Thanks @SAVapeGear it's just I got the set up on Tuesday and burnt out the coil so was really wanting to get a cartridge this weekend


----------



## SAVapeGear (12/4/18)

Smoky Jordan said:


> Thanks @SAVapeGear it's just I got the set up on Tuesday and burnt out the coil so was really wanting to get a cartridge this weekend


I am in the same boat.Went through 7 refills and need more pods.


----------



## Smoky Jordan (12/4/18)

SAVapeGear said:


> I am in the same boat.Went through 7 refills and need more pods.


I took a hit to see the airflow feel when I got it but left it on so I roasted the coil like a dumbass

Reactions: Funny 1


----------



## SAVapeGear (12/4/18)

Smoky Jordan said:


> I took a hit to see the airflow feel when I got it but left it on so I roasted the coil like a dumbass


Sorry about that.Don't think other vendors have them yet.Only Sirvape.

Reactions: Thanks 1


----------



## Smoky Jordan (12/4/18)

Such a BUMMER


----------



## Amir (13/4/18)

try noonclouds


----------



## craigb (13/4/18)

Smoky Jordan said:


> I took a hit to see the airflow feel when I got it but left it on so I roasted the coil like a dumbass


I'm laughing, but with you, not at you.

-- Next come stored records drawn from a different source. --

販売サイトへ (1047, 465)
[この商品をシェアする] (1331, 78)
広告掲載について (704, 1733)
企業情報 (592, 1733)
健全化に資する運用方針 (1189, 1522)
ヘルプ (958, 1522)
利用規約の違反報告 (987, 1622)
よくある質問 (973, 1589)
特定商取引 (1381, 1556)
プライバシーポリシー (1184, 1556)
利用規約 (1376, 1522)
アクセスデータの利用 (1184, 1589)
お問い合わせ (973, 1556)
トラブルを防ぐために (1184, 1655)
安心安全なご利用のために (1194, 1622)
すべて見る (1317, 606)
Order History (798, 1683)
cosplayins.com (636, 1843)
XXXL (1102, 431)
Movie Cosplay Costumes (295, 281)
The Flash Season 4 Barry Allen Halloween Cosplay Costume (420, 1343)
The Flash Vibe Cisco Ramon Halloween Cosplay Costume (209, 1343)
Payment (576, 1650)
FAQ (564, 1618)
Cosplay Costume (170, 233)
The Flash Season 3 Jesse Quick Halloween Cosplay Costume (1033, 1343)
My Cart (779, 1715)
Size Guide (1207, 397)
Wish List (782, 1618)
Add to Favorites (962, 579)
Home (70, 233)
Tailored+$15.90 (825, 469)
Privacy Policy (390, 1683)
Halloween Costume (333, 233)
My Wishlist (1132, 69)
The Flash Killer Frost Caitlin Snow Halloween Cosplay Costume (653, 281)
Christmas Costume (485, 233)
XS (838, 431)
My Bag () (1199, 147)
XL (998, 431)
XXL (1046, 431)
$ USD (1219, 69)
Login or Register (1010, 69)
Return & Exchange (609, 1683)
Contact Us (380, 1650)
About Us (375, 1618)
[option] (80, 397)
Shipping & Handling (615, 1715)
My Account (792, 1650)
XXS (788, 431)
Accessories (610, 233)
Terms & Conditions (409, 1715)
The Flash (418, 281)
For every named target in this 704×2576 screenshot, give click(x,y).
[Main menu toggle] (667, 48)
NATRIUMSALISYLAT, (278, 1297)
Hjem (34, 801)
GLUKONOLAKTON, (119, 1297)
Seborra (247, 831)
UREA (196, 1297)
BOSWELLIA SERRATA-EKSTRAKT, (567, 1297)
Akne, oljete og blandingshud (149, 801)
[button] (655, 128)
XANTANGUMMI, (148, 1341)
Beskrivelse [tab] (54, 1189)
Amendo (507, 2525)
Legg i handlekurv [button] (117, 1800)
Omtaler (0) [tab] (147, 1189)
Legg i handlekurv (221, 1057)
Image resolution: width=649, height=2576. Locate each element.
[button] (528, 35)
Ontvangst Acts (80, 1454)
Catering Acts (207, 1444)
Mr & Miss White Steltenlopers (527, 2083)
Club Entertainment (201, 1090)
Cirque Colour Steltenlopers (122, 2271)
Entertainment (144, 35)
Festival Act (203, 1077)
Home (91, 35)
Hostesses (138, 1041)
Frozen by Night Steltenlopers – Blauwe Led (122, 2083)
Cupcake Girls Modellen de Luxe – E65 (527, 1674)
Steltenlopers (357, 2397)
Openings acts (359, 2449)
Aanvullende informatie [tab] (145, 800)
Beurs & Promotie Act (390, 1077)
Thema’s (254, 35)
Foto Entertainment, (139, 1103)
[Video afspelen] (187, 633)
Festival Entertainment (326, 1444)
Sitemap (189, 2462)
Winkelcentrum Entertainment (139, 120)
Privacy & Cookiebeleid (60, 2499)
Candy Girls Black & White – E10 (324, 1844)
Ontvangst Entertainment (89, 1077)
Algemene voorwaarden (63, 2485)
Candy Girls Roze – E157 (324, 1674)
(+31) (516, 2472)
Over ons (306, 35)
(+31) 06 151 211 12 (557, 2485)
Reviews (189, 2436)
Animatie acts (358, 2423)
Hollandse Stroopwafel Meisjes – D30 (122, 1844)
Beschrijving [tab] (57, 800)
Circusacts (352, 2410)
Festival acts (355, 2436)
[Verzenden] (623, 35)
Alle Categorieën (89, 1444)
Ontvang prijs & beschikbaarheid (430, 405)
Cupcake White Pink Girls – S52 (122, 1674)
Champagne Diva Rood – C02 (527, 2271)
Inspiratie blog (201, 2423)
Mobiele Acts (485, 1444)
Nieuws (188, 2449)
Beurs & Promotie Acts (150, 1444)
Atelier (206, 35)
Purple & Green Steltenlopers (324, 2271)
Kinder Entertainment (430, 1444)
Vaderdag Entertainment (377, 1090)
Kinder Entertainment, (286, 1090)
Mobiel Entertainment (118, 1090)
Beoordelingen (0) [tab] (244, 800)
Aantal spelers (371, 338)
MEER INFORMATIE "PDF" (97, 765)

It's exactly the sort of thing I would do.

<note to self - when I get a pod system, make sure device is off before doing test puffs>

Reactions: Agree 2


----------



## Smoky Jordan (13/4/18)

Amir said:


> try noonclouds


Sold out unfortunately


----------



## SEAN P (13/4/18)

Our pods will be in on Monday according to tracking. They are going to be about R60


----------



## Smoky Jordan (13/4/18)

Thanks @SEAN P would have loved to have collected them this weekend

Reactions: Like 1


----------



## SEAN P (13/4/18)

Smoky Jordan said:


> Thanks @SEAN P would have loved to have collected them this weekend


I know how you feel @Smoky Jordan i actually bought a new unit yesterday just for the pod

Reactions: Like 1


----------



## Amir (13/4/18)

Smoky Jordan said:


> Sold out unfortunately



https://www.sirvape.co.za/collections/new/products/suorin-air-replacement-pod-coil

Reactions: Thanks 1


----------



## SEAN P (13/4/18)

@Smoky Jordan i just got a update on that shipment. It is out on delivery for this afternoon. If all goes well we will have the pods in stock. I will post up as soon as they are in

Reactions: Like 1 | Winner 1


----------



## Smoky Jordan (13/4/18)

SEAN P said:


> @Smoky Jordan i just got a update on that shipment. It is out on delivery for this afternoon. If all goes well we will have the pods in stock. I will post up as soon as they are in


Arr yeah!!!! AWESOME !!! Will be there in the morning to collect

Reactions: Like 1 | Winner 1


----------



## Amir (13/4/18)

SEAN P said:


> @Smoky Jordan i just got a update on that shipment. It is out on delivery for this afternoon. If all goes well we will have the pods in stock. I will post up as soon as they are in



This is why me loves the Cartel

Reactions: Agree 1 | Winner 1


----------



## SEAN P (13/4/18)

Good news guys. Pods are in. They will be up on the site shortly


----------



## Smoky Jordan (13/4/18)

SEAN P said:


> Good news guys. Pods are in. They will be up on the site shortly


Whoop whoop


----------